▶ What you should do: For the material below, return exactly the lines starting at the one holding "Task: Pause the screen recording" and ending at the one holding "Click the player position scrub slider handle", counting both as part of the range.

▶ Data for processing:
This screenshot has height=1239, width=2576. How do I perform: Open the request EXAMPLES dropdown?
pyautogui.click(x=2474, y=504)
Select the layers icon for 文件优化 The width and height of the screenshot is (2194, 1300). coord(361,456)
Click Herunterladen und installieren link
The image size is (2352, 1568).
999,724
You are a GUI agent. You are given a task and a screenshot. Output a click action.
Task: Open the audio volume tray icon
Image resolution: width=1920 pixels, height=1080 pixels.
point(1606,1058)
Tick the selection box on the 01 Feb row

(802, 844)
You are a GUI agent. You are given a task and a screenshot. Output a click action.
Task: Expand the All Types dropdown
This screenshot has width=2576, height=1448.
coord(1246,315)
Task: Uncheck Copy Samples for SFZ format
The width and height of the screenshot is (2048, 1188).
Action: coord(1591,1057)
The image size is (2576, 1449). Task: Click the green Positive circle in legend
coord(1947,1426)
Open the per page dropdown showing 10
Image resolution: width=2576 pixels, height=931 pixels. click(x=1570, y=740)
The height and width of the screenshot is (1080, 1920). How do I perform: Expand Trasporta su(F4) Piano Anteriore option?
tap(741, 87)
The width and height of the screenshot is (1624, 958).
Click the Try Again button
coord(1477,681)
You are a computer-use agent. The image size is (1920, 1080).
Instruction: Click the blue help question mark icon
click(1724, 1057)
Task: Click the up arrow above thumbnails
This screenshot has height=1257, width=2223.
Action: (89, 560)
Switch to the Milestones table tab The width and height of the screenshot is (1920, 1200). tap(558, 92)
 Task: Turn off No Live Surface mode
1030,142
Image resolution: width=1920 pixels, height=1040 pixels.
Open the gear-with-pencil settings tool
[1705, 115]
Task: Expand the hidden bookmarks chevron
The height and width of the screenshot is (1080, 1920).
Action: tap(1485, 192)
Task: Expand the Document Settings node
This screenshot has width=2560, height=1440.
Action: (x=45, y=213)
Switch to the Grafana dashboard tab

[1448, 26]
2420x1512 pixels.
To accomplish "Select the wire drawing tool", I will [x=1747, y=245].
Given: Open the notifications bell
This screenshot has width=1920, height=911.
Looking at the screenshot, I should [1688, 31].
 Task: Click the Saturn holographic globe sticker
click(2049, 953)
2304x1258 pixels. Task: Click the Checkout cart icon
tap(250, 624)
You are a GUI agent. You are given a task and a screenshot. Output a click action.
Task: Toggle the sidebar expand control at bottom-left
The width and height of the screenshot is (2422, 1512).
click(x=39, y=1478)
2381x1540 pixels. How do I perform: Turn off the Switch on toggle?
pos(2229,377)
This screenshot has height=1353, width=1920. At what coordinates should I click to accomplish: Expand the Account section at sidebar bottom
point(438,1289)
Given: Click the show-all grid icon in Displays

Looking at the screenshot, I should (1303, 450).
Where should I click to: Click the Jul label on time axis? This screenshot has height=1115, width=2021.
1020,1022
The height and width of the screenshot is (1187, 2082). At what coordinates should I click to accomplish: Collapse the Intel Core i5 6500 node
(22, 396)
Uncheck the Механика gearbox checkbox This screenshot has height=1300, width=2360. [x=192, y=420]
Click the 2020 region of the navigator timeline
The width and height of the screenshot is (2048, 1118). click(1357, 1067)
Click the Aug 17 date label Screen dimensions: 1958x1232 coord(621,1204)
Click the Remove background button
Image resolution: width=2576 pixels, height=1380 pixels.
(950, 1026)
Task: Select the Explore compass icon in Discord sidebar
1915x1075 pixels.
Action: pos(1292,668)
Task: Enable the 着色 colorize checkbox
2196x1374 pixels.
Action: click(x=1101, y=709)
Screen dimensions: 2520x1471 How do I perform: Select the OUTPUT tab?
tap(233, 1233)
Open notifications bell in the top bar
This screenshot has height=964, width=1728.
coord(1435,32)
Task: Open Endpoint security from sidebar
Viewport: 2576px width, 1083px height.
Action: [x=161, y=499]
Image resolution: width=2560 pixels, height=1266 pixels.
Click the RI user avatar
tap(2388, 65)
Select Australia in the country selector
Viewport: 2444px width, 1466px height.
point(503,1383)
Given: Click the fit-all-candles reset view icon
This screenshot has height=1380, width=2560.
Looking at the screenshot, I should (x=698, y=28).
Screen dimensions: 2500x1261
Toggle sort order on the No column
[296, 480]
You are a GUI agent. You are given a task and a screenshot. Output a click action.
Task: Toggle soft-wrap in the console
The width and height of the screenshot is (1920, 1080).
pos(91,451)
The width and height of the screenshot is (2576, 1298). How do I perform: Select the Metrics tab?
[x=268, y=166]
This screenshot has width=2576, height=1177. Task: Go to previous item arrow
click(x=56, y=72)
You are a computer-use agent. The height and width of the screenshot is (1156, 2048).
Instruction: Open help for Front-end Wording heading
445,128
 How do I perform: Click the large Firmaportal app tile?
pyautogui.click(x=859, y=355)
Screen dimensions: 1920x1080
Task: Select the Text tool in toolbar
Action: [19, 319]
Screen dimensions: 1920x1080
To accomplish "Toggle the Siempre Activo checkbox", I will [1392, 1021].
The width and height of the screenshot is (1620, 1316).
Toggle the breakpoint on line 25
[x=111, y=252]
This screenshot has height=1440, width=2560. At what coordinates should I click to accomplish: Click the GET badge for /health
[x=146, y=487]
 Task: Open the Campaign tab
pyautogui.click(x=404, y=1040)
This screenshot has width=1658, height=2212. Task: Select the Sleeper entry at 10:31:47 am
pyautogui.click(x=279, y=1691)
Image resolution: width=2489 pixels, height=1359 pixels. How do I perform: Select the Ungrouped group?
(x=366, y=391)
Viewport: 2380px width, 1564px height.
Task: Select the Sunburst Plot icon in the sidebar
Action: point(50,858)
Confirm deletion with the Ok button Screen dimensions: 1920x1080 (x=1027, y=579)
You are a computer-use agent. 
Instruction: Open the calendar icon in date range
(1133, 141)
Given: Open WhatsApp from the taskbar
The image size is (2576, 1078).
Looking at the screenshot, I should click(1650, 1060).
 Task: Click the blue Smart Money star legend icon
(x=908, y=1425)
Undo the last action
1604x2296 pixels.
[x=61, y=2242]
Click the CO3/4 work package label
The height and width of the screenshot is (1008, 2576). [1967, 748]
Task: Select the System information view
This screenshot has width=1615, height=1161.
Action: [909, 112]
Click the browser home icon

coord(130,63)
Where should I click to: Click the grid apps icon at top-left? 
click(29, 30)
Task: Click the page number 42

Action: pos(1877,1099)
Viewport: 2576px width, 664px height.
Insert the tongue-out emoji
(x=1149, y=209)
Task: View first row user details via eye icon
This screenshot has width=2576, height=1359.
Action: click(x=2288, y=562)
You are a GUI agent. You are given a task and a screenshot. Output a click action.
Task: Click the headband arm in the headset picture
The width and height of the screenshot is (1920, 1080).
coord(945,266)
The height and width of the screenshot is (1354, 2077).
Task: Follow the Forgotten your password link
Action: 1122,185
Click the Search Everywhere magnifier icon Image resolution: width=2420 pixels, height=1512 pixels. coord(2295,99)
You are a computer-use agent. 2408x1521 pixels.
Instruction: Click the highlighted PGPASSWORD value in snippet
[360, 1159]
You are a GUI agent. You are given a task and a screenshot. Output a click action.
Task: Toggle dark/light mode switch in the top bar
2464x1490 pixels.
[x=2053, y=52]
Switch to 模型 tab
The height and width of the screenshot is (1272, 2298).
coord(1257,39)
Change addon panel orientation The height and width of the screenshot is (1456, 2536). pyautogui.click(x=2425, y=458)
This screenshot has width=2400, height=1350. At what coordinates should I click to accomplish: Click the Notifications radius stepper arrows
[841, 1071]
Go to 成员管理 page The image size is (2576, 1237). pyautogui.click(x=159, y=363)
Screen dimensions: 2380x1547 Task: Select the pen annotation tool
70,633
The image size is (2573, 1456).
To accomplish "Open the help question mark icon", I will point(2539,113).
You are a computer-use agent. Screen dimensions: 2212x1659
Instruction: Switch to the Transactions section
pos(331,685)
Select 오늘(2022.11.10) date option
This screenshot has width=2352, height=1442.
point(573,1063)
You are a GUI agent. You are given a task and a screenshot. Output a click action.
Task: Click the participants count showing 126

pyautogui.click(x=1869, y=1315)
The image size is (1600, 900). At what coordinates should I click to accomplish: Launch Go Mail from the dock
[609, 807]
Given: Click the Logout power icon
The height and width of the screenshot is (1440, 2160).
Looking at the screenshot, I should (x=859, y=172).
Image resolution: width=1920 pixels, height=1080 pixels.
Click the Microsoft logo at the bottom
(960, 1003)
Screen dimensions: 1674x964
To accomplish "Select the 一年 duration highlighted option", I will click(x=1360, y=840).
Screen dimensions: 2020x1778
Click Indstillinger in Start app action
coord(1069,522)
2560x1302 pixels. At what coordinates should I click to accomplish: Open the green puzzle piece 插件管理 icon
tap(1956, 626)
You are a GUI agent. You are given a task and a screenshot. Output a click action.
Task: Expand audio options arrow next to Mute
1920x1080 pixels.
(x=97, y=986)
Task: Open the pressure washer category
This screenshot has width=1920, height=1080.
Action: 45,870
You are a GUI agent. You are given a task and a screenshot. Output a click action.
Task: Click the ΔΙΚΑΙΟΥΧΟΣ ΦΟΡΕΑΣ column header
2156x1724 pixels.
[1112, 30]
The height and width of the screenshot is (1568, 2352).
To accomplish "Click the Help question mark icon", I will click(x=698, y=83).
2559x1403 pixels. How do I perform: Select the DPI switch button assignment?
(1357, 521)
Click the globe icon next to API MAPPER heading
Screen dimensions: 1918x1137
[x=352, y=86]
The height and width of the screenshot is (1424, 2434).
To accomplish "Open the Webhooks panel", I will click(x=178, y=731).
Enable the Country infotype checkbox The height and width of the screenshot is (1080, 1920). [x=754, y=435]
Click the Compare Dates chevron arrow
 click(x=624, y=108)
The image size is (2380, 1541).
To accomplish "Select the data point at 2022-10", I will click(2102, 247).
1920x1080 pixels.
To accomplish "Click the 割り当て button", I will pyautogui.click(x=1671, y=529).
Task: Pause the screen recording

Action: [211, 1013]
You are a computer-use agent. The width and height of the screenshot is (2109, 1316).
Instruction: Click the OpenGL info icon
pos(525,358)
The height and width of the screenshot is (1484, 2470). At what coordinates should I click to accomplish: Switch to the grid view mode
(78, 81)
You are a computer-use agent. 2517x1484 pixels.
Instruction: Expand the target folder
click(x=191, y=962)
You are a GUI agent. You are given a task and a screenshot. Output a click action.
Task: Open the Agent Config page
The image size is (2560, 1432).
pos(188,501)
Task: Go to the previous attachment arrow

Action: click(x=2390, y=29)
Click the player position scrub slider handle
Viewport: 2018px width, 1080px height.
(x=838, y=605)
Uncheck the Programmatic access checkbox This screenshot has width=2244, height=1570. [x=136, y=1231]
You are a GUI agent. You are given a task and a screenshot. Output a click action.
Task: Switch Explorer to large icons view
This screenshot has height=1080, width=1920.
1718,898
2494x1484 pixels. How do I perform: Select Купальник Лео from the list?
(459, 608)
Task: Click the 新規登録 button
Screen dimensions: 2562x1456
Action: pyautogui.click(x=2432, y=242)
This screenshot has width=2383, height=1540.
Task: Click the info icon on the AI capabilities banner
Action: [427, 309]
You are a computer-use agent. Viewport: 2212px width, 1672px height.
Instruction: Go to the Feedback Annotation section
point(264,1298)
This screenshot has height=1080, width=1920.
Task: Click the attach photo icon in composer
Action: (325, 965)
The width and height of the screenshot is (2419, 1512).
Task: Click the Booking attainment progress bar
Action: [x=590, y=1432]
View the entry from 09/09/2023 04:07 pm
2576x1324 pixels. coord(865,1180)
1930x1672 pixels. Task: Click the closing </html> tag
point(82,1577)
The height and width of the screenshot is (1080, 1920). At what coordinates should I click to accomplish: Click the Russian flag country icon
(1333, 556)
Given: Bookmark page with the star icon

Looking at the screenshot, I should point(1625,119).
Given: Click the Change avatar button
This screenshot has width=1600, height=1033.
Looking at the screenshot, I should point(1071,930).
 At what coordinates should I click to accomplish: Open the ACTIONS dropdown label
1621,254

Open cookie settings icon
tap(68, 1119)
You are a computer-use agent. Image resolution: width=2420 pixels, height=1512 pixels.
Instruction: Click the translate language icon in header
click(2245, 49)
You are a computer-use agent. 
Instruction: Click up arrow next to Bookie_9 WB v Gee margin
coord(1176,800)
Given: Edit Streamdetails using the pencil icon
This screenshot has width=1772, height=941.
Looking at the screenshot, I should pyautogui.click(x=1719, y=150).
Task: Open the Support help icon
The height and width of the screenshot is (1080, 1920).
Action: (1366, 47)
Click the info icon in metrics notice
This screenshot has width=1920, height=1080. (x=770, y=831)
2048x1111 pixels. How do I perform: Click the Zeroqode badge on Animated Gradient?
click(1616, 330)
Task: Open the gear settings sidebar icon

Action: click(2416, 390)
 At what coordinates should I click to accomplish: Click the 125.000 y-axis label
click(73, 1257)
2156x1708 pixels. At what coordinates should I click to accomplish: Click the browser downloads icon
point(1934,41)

▶ Result below:
Task: Pause the screen recording

Action: [211, 1013]
You are a computer-use agent. The width and height of the screenshot is (2109, 1316).
Instruction: Click the OpenGL info icon
pos(525,358)
The height and width of the screenshot is (1484, 2470). At what coordinates should I click to accomplish: Switch to the grid view mode
(78, 81)
You are a computer-use agent. 2517x1484 pixels.
Instruction: Expand the target folder
click(x=191, y=962)
You are a GUI agent. You are given a task and a screenshot. Output a click action.
Task: Open the Agent Config page
The image size is (2560, 1432).
pos(188,501)
Task: Go to the previous attachment arrow

Action: click(x=2390, y=29)
Click the player position scrub slider handle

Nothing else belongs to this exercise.